A spokesperson for Bain was unavailable at press time. The Romney and Obama campaigns did not respond to requests for comment. 

In addition to GST Steel, the new website also targets Bain’s investments in medical diagnostics company Dade Behring and Stage Stores. 

Romney’s background in private equity has been a mixed blessing over the course of his political career. While the former Massachusetts Governor has been quick to tout his background as a successful businessman and a jobs creator, his track record also includes several high-profile instances of layoffs and difficult restructurings, which have provided fodder for his opponents over the years. 

The recent Obama ads bear a strong resemblance to those ran by Senator Ted Kennedy’s campaign in 1994, when Romney posed a viable threat to the long-tenured legislator’s reelection. To respond to the challenger, Kennedy campaign strategist Tad Devine created an advertisement using interviews with laid-off workers from former Bain investments. The tactic worked, and Romney eventually lost what was his first campaign for national office. 

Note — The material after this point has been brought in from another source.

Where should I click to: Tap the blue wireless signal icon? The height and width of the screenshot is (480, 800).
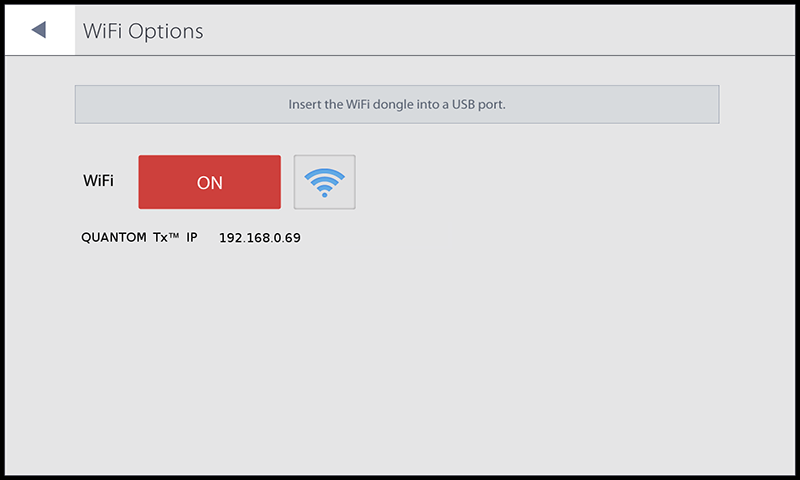(x=324, y=183)
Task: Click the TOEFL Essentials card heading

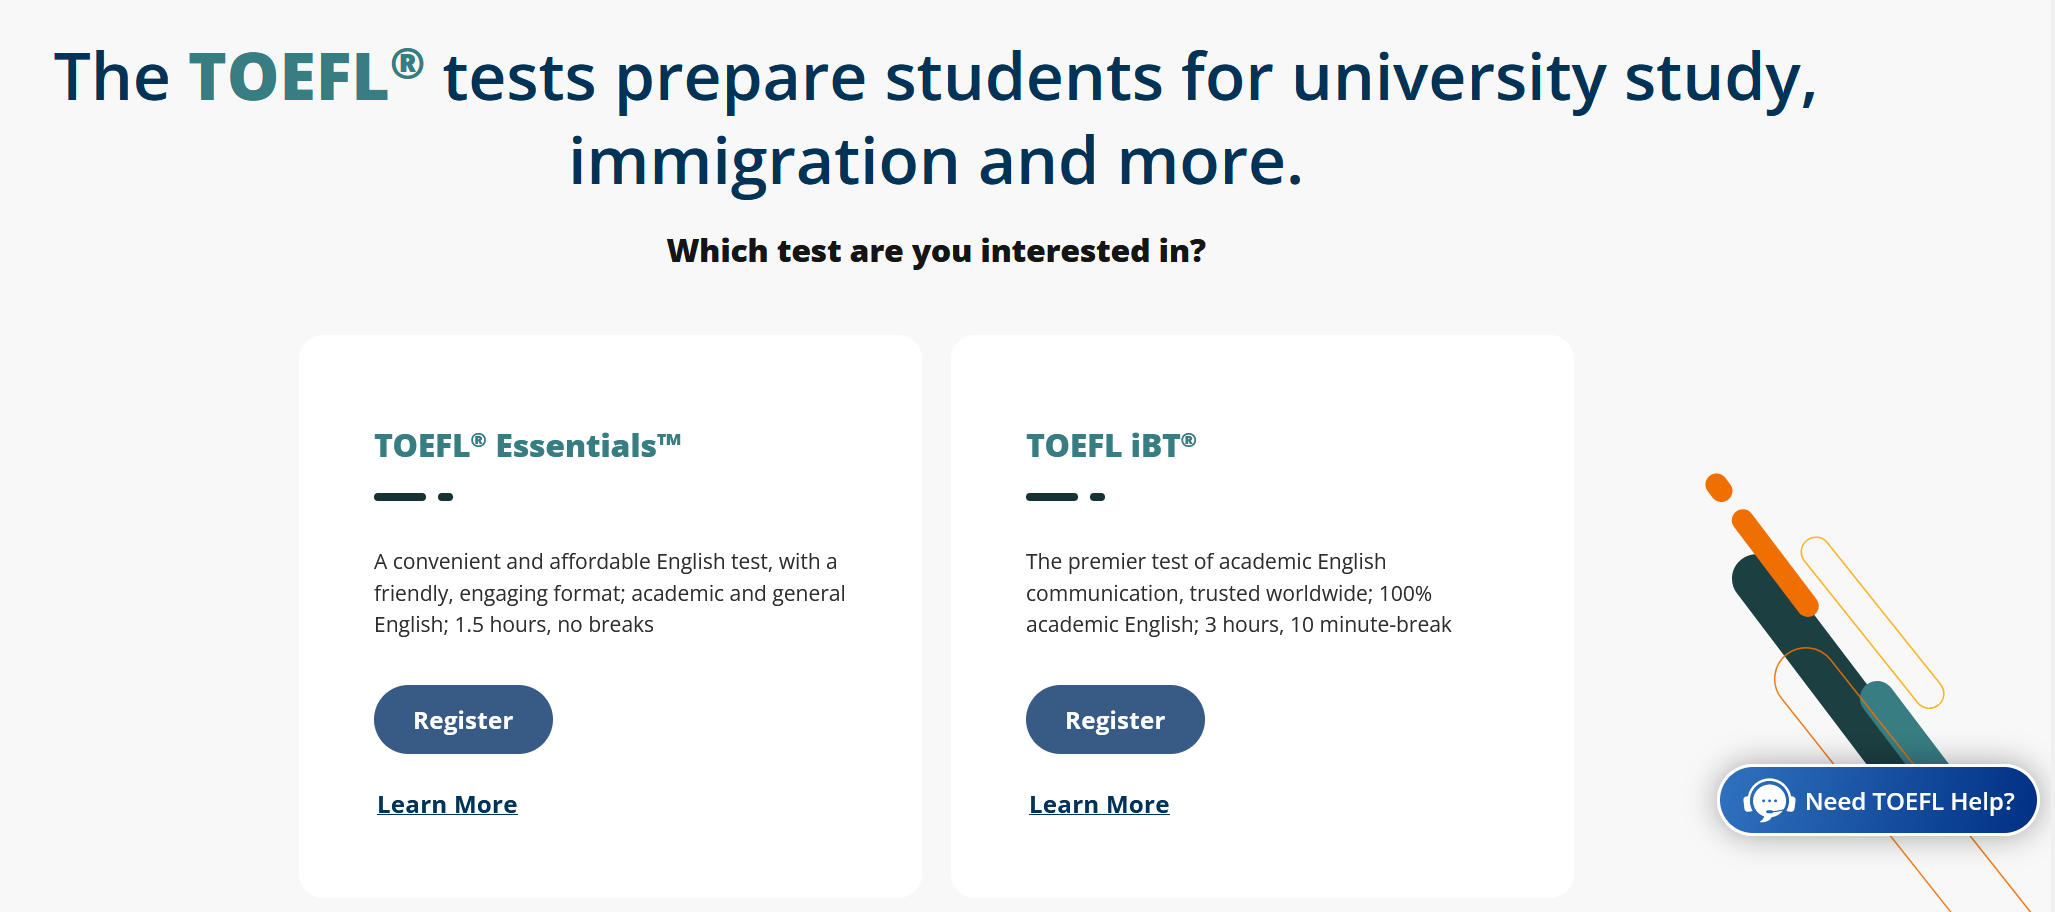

In a recent interview with sister title Private Equity International, Devine cautioned against engaging Romney too intensely on private equity, as he’s made great strides as a campaigner since 1994. 

“Romney’s been around a couple of times now. And he’s been through a pretty grueling primary process. And I think the arguments against him, that the President and his campaign are going to make, are not going to center on what Romney did or didn’t do as an investment banker or something involved in banking. I think that’s going to be a piece of the story,” Devine said. 

“What [attacking his PE background] tends to do is, if the Obama campaign goes in that direction, then it’s going to be a debate about Romney and business and I don’t know if that’s necessarily a debate they want to have.”